Desnudos ante la Inteligencia Artificial
«La IA actúa como un espejo de silicio que nos devuelve un reflejo sin adornos ni retoques, con el agravante de que no suele ser nuestra mejor imagen»

Una mujer inspecciona un robot humanoide en China. | Zhang Chenlin (Zuma Press)
Es difícil saber qué nos deparará en el futuro el desarrollo de la inteligencia artificial. ¿Qué porvenir laboral tendrá la universidad, las consultorías, el transporte o la industria ante una robotización que avanza sin pausa? Son solo unos ejemplos. Quizá lo único seguro es que la IA pone en evidencia algunas de nuestras carencias estructurales. Sobre todo la lentitud de lo humano frente a la hiperaceleración de la técnica.
En una conversación reciente que tuvo lugar en la sede londinense de Google DeepMind, Tyler Cowen (economista libertario, teórico de la estagnación secular y autor de Marginal Revolution, uno de los blogs de culto en Internet) reconocía que su escepticismo inicial respecto a la IA ha dado paso a una mayor inquietud. Tras reunirse con la élite política británica en Downing Street, Cowen recomendó un «pacto pragmático entre lo humano y lo tecnológico», lo cual es como aceptar que no hay otro futuro posible que la hibridación entre el hombre y la máquina.
En ese diagnóstico resuena una intuición ya presente a comienzos del siglo XX en El Trabajador de Ernst Jünger –un ensayo que, por cierto, fascinó a Heidegger–, que deja entrever el paso de una era inspirada por las musas a otra dominada por los titanes: la edad de la técnica, que ya no busca la belleza ni el sentido, sino la dominación y la eficacia. La cuestión, como siempre, es la realidad. ¿Hay alternativas? El unamuniano «¡que inventen ellos!» no parece una solución.

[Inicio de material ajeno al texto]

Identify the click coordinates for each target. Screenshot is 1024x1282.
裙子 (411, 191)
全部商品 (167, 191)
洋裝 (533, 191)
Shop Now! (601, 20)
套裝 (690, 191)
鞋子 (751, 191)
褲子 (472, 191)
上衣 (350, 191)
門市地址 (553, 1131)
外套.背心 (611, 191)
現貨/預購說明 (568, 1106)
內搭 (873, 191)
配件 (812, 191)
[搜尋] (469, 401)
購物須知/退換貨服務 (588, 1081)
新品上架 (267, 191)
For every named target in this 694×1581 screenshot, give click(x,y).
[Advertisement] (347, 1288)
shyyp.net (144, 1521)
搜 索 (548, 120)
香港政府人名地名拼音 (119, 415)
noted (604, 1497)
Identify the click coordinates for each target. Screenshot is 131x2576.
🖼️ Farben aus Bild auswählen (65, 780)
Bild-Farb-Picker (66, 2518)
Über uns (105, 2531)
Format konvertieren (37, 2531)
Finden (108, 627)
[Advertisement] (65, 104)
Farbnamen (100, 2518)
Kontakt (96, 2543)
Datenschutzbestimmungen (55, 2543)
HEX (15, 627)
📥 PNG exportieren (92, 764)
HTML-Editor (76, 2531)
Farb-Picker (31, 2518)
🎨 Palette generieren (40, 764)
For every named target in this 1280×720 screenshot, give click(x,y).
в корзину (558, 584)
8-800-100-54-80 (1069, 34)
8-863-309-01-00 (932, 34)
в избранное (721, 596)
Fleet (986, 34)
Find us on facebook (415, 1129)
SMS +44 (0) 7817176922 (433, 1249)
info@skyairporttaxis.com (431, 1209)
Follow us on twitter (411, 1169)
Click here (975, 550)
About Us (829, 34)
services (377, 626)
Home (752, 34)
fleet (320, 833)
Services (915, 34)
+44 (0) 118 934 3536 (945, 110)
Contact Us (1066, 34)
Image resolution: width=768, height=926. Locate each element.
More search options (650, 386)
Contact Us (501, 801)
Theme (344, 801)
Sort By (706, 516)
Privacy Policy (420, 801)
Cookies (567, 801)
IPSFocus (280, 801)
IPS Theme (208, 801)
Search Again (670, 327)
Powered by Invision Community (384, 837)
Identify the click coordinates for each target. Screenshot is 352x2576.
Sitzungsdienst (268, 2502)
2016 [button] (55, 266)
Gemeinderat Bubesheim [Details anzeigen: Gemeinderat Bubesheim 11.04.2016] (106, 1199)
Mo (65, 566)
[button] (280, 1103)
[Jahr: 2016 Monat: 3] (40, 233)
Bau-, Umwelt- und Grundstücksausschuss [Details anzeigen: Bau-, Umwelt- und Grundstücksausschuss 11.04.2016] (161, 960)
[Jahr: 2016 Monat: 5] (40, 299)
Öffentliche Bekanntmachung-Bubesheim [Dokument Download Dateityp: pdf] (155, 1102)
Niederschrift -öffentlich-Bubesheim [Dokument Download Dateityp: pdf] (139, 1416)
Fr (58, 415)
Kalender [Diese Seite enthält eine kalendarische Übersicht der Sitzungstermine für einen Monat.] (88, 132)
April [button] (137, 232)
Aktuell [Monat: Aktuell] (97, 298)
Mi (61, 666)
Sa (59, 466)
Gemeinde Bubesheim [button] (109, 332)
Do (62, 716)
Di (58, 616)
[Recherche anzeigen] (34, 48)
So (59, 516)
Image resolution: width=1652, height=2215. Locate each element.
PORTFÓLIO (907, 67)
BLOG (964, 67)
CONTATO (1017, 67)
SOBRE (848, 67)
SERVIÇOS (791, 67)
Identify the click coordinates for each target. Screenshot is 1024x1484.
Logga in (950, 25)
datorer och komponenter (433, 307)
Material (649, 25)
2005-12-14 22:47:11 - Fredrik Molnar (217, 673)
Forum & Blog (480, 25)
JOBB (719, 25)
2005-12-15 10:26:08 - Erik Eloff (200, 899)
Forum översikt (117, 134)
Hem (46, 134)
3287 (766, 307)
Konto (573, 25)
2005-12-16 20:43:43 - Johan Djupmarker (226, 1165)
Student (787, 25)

A los políticos británicos, Cowen les propuso tres ideas: aprovechar su ventaja en datos sanitarios para mejorar el sistema de salud, renunciar a la creación de un modelo propio –lo sensato, dijo, es integrar los que ya existen– y enseñar IA en las escuelas al igual que se enseña a leer. Aunque quizá convendría aquí preguntarse si realmente se aprende a leer en la primaria. Los consejos son sensatos pero acaso insuficientes. Porque la progresiva disparidad entre nuestras capacidades técnicas y nuestras capacidades innatas plantea en primer lugar una duda antropológica. El riesgo no es la rapidez de la técnica, sino la fragilidad creciente del hombre, al cual se ha despojado de su hondura.
«Los modelos de IA permiten adivinar los sesgos de sus creadores: no sólo en términos políticos, sino en su cosmovisión»
La IA, por supuesto, no es neutral. Está moldeada por quienes la diseñan y estos, a su vez, se encuentran condicionados por una cultura tecnológica que, a menudo, desprecia el arte, la tradición y la trascendencia. Los modelos de IA permiten adivinar los sesgos de sus creadores: no sólo en términos políticos, sino en su cosmovisión utilitaria y optimizadora. Es el mundo de los ingenieros que reducen la experiencia humana a datos, cifras y rendimiento. En este sentido, la IA actúa como un espejo de silicio que nos devuelve un reflejo sin adornos ni retoques –con el agravante de que no suele ser nuestra mejor imagen–. Cada nuevo modelo supone una pérdida de atención, juicio, interioridad, memoria…
Quizá por eso Cowen insistía en la necesidad de una alfabetización escolar que incluya la IA. Pero sospecho que este nuevo currículum sólo puede ser fértil si se funda en algo más firme, a saber: una idea clara sobre lo que es el hombre. Una antropología, sí, que devuelva al alma su hondura.
Ningún algoritmo puede escuchar verdaderamente ni sentir. Ninguno puede pensar fuera de sus límites, ni crear en el sentido más pleno de la palabra. Esos privilegios nos pertenecen a nosotros. Fuera de la condición humana, no creo que haya muchos motivos para el optimismo.